Enfin, la commission de surendettement a retenu une dette de 289,30 + 237,70+ 917,66 € auprès du [34] [Localité 32] (centre des finances publiques) pour des frais périscolaires et de cantine. À l’audience, Mme [O] a indiqué qu’un avis à tiers détenteur était effectif sur les salaires de son mari depuis août 2025 à hauteur de 100 € par mois. Sans qu’il soit possible d’établir clairement le solde dû à ce créancier.
Enfin, selon courrier de la pairie départementale de Haute-Garonne les débiteurs restent redevables d’un montant de 999,36 €.
Sur les mesures de désendettement
Les débiteurs revendiquent l’effacement de leurs dettes, autrement dit le bénéfice d’un rétablissement personnel sans liquidation judiciaire, motif pris qu’ils ont subi une diminution de leurs ressources et que le couple attend un quatrième enfant
Pour autant, l’article L724-1 du code de la consommation n’autorise le prononcé d’un rétablissement personnel sans liquidation judiciaire en l’absence de patrimoine réalisable, que lorsque le débiteur se trouve dans une situation irrémédiablement compromise, laquelle est caractérisée par l’impossibilité manifeste de mettre en 'uvre des mesures de traitement dans les conditions prévues aux articles L. 732-1, L. 733-1, L. 733-4 et L. 733-7 telles que le rééchelonnement des dettes sur une durée de 7 ans ou la suspension de leur exigibilité pendant une durée de 2 ans.
Il importe donc d’évaluer tout d’abord si les débiteurs disposent d’une capacité de remboursement.
En application des articles L731-1 et L731-2 du code de la consommation, le montant des remboursements exigés du débiteur surendetté est déterminé en considération d’un double plafond par référence à la quotité saisissable des revenus, la somme ainsi calculée devant être au plus égale au montant du reste-à-vivre après déduction de la part des ressources nécessaires et aux dépenses courantes du ménage.
La cour rappelle que le montant devant être retenu au titre des ressources des salariés est le montant net imposable et non le montant effectivement perçu.
En l’espèce, il résulte du dernier bulletin de salaire produit par M. [O] que jusqu’en octobre 2025 il a perçu un montant annuel net imposable de 18'570,76 € soit 1857,07 € par mois.

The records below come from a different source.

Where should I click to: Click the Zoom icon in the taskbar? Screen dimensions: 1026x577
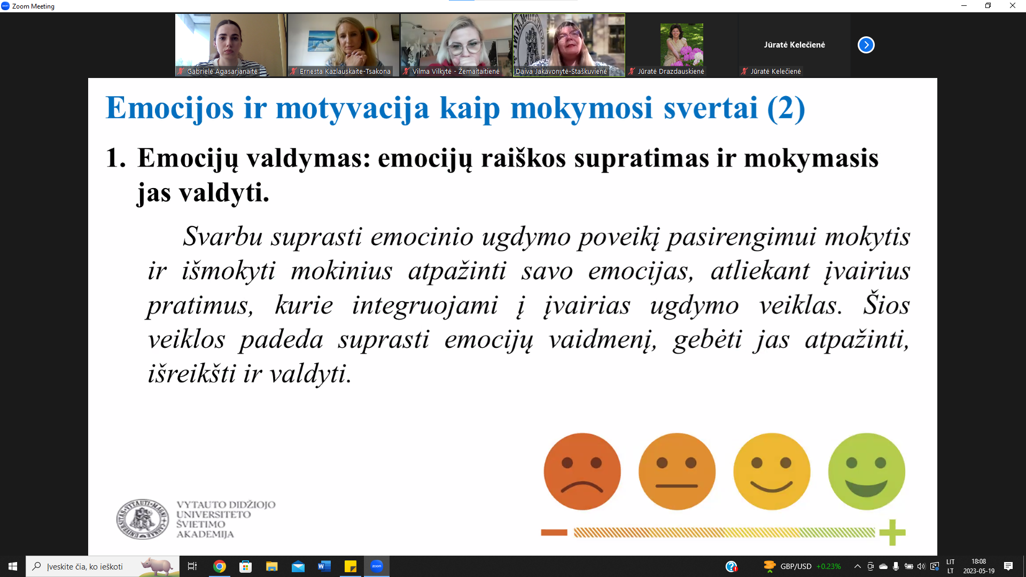[377, 566]
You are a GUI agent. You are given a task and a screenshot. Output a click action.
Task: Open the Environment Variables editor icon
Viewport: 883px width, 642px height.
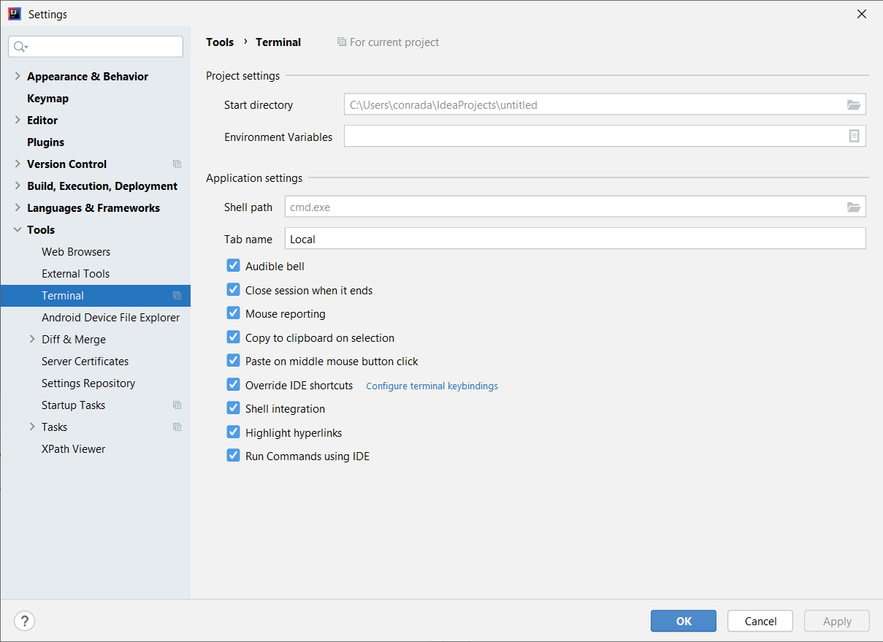pos(853,137)
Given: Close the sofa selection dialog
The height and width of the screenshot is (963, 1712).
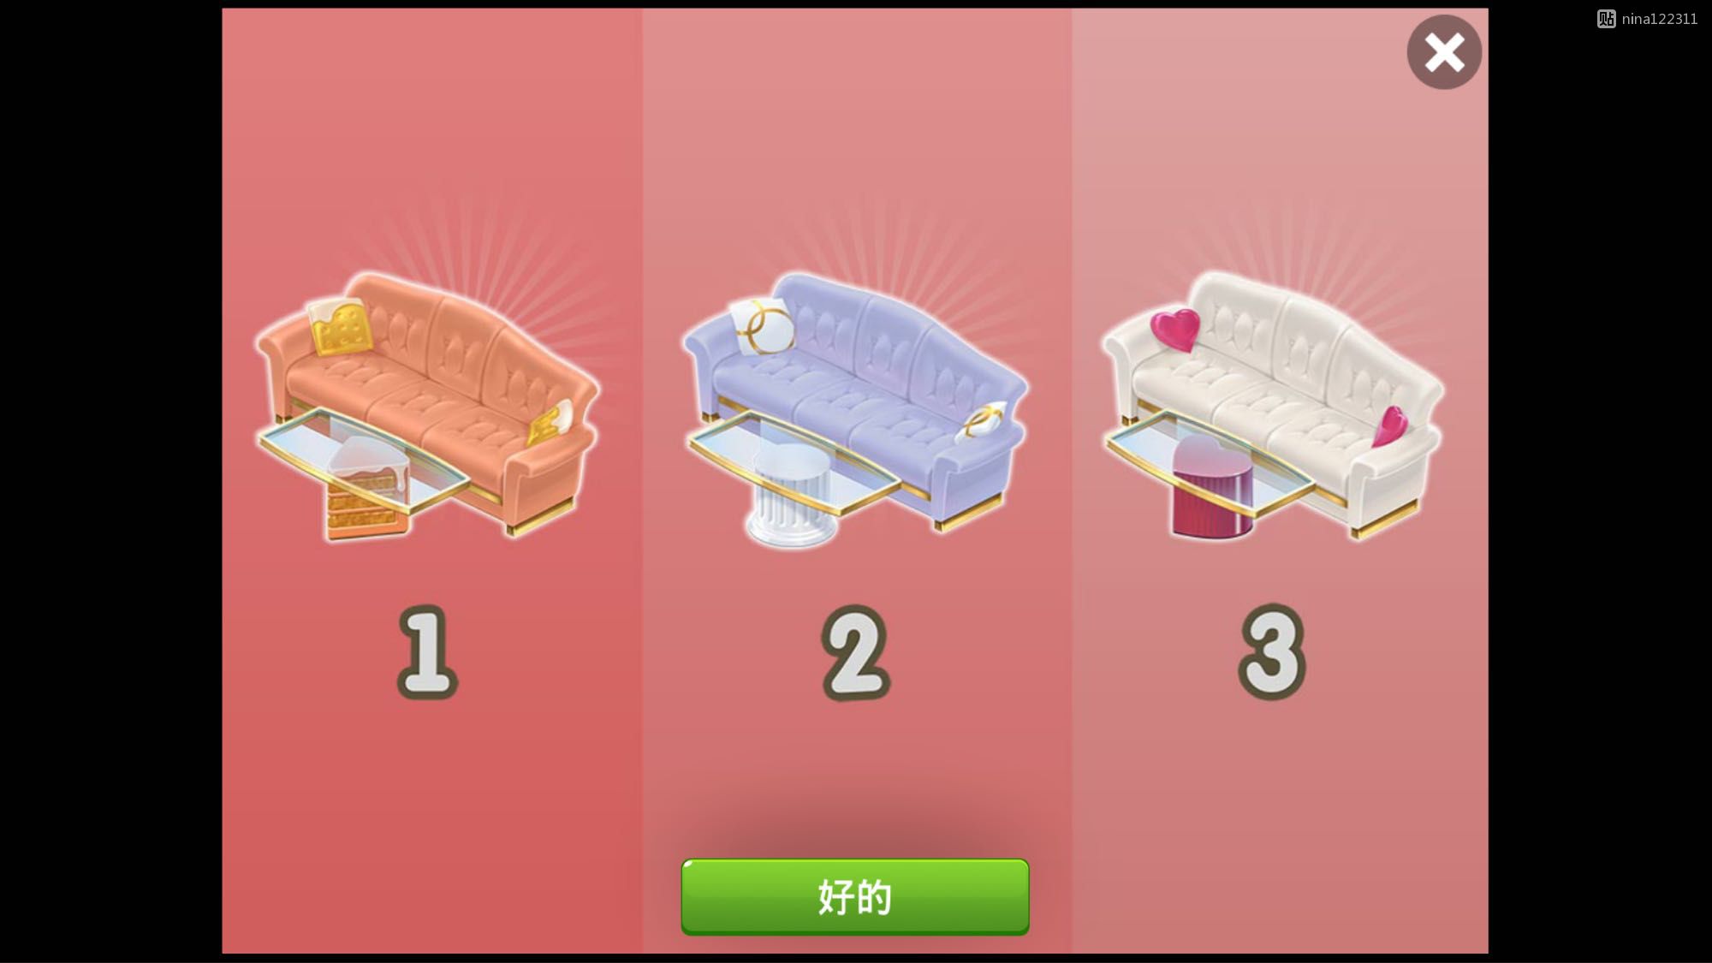Looking at the screenshot, I should click(x=1444, y=52).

Mme [O] a été admise au bénéfice de l’allocation d’aide au retour à l’emploi et perçu 906,62 € en août, 345,78 € en septembre et 153,68 € en octobre, déduction faite du paiement provisoire déjà versé. Par ailleurs, elle a perçu de son employeur l’ADAPEI de l’Ariège un montant net annuel imposable de 14'834,43 € jusqu’au mois d’octobre 2025 soit 1483,44 € par mois.
Enfin, le couple a perçu 694,97 € de la [20] (hors rappel) pour le mois d’octobre 2025.

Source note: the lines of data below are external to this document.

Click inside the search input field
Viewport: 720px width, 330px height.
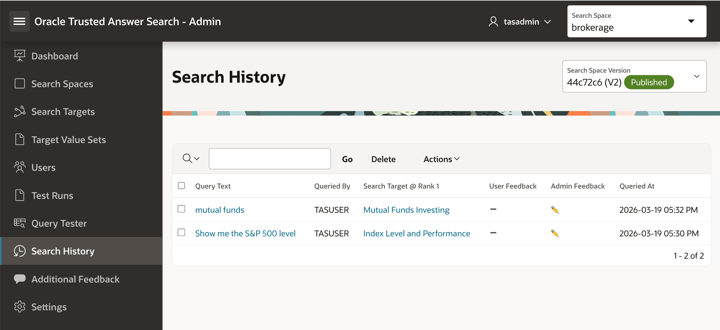[270, 159]
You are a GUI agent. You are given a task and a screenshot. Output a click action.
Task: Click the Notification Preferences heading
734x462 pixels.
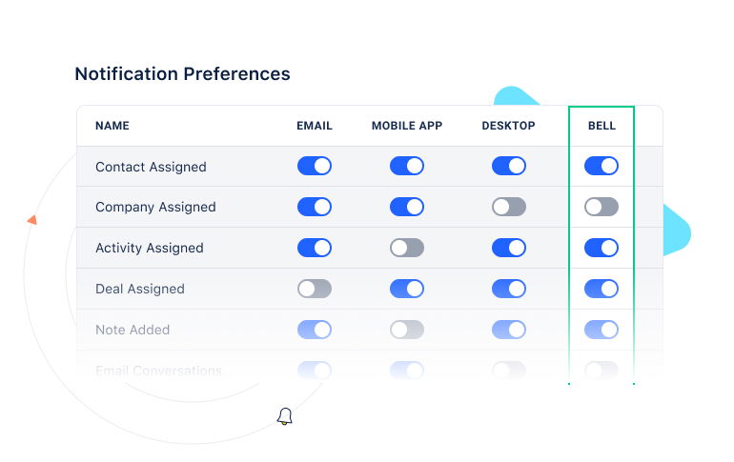pos(182,73)
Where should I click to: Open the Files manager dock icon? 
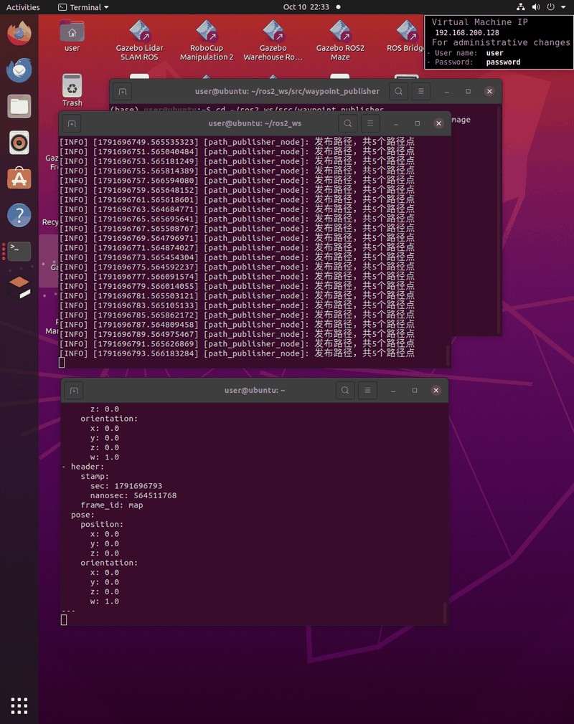pyautogui.click(x=19, y=107)
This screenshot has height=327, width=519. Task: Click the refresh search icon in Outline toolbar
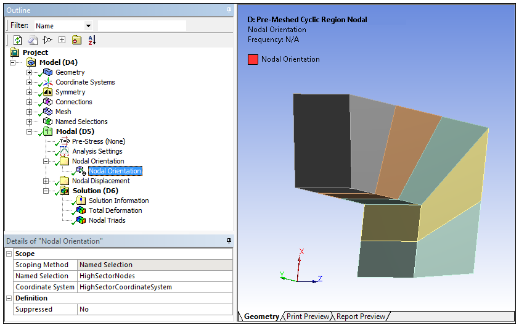click(x=17, y=40)
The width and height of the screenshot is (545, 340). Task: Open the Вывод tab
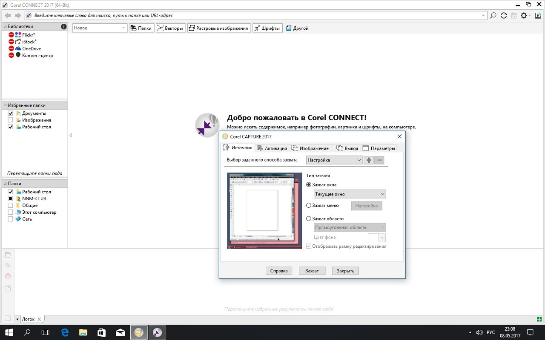click(347, 148)
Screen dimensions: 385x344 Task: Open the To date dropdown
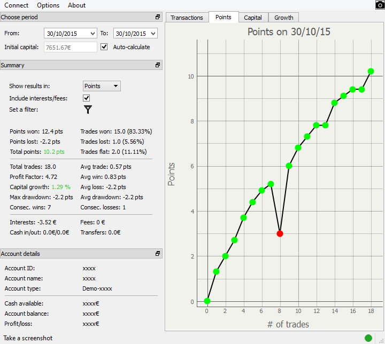(x=153, y=34)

Ainsi, même sans retenir le montant de l’allocation d’aide au retour à l’emploi perçu par Mme [O], le couple a perçu jusqu’en octobre 2025:
1857,07+ 694,97+ 1483,44 soit 4035,48 €, soit une augmentation de leurs revenus par rapport au montant retenu par le premier juge.
Par ailleurs, les débiteurs ne font valoir aucune augmentation de leurs charges. Et, si Mme [O] indique être enceinte, les débiteurs n’ont produit aucun justificatif confirmant cette grossesse.
En conséquence, le montant des charges tel que fixé par le premier juge soit 3115,99 € doit être retenu.
Il convient en conséquence de confirmer la décision déférée.
Enfin, la cour rappelle que les époux [O] pourront déposer une nouvelle demande en cas de changement de leur situation personnelle.
PAR CES MOTIFS
La Cour, statuant dans les limites de l’acte d’appel,
CONFIRME le jugement entrepris, sauf en ce que la créance du bailleur doit être déclarée soldées,
DIT qu’il appartiendra à M. [J] [O] et Mme [Z] [I] épouse [O] en cas de changement significatif de leurs conditions de ressources à la hausse comme à la baisse, de ressaisir la Commission de surendettement d’une nouvelle demande,
LAISSE les dépens de l’appel à la charge de l’Etat.